# TASK GOAL
When you copy the listing, skip the images and return each line verbatim.

# EXTRACTED RECORDS
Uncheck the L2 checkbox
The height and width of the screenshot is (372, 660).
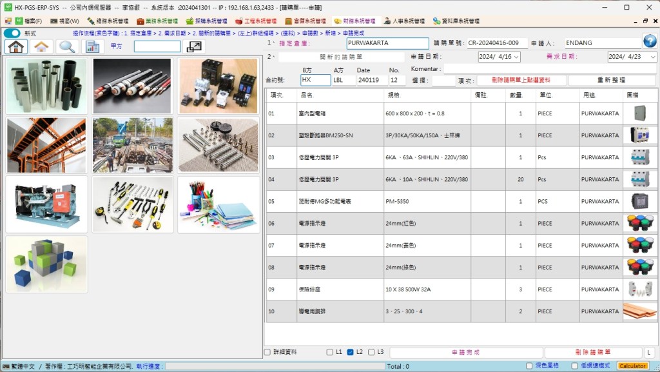pos(351,352)
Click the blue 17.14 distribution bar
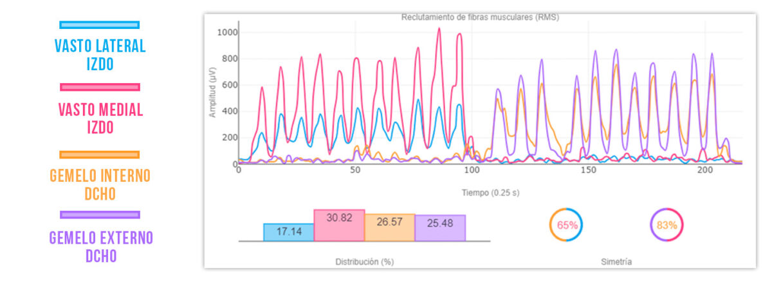This screenshot has height=281, width=772. coord(289,233)
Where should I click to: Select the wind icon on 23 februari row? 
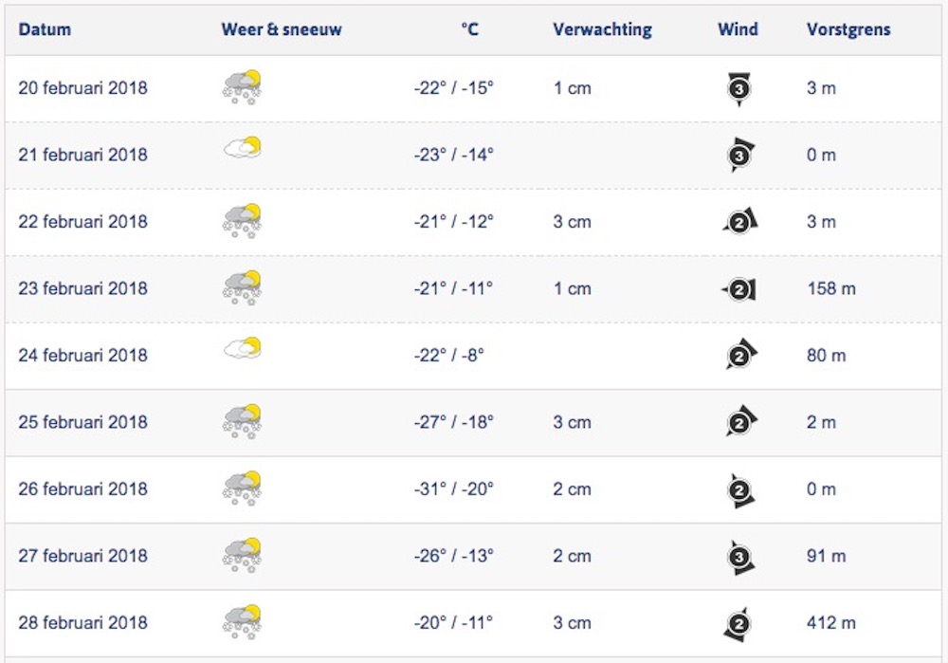pos(739,289)
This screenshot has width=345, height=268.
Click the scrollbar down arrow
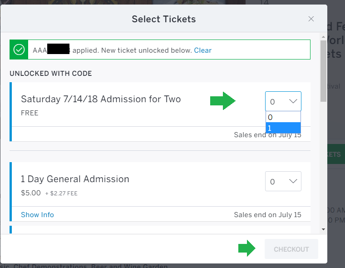323,229
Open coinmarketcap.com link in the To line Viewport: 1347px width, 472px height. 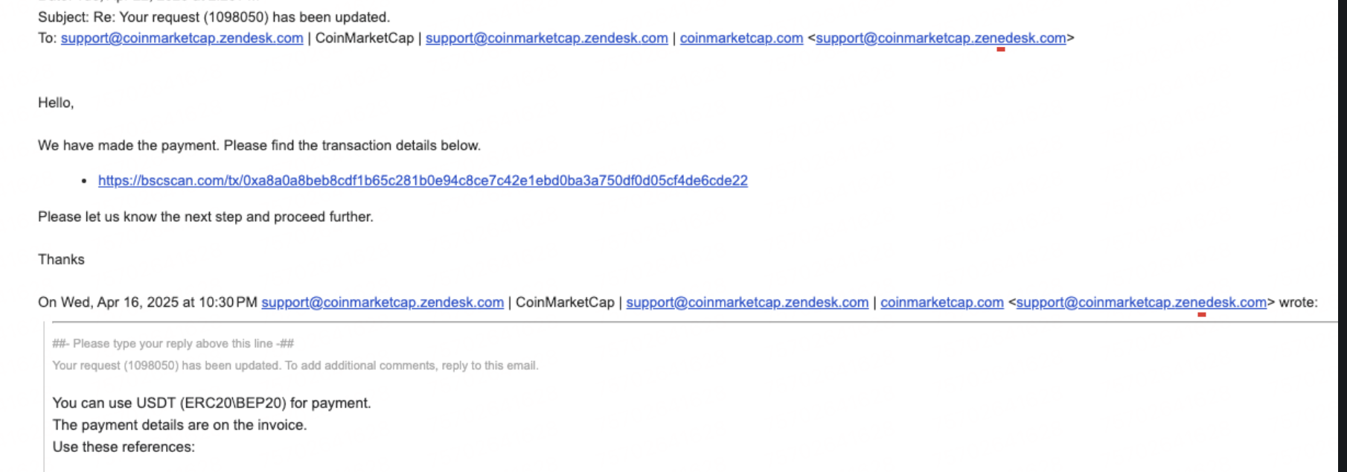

# ANSWER SPACE
Uncheck the L2 checkbox
The height and width of the screenshot is (372, 660).
pos(351,352)
Click the blue 17.14 distribution bar
This screenshot has height=281, width=772. coord(289,233)
Where should I click to: Select the wind icon on 23 februari row? 
pos(739,289)
This screenshot has width=345, height=268.
Click the scrollbar down arrow
323,229
Open coinmarketcap.com link in the To line Viewport: 1347px width, 472px height. 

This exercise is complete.